**The records**

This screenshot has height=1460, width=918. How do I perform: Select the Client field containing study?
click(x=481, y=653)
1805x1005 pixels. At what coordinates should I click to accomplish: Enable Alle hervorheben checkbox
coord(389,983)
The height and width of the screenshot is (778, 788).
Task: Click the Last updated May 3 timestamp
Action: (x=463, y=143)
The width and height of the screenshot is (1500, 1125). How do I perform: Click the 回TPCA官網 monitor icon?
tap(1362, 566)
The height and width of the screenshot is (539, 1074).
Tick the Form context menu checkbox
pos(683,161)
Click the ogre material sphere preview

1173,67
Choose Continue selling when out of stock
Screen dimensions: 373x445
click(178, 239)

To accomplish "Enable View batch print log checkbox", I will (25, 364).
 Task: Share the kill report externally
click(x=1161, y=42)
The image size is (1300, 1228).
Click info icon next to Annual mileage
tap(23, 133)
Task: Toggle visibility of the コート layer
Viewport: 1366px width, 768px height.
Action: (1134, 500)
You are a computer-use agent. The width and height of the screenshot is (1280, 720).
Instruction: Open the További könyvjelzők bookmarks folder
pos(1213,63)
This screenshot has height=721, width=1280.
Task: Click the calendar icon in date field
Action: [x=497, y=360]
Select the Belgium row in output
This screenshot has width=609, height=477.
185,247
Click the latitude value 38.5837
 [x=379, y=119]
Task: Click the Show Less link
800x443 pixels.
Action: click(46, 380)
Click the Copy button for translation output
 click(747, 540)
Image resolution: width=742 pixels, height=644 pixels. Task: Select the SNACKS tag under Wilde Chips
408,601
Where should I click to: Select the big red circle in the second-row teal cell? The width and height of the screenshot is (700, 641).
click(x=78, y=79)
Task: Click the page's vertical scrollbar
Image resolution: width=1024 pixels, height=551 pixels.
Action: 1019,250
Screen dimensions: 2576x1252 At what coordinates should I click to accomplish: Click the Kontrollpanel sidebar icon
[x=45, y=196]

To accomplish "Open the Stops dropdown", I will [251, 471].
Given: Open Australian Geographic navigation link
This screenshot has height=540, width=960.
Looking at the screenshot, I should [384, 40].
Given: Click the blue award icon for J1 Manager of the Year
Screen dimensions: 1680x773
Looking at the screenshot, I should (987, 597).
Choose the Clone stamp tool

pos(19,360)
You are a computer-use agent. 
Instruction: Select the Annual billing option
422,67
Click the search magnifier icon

**Problem statement**
When the line with "You are a computer-use agent. The" is reached in the data above, start copying there, and copy each line exactly until the line with "Select the Belgium row in output" has been copied; copy nothing else.

**Your response**
You are a computer-use agent. The width and height of the screenshot is (1280, 720).
Instruction: Open the További könyvjelzők bookmarks folder
pos(1213,63)
This screenshot has height=721, width=1280.
Task: Click the calendar icon in date field
Action: [x=497, y=360]
Select the Belgium row in output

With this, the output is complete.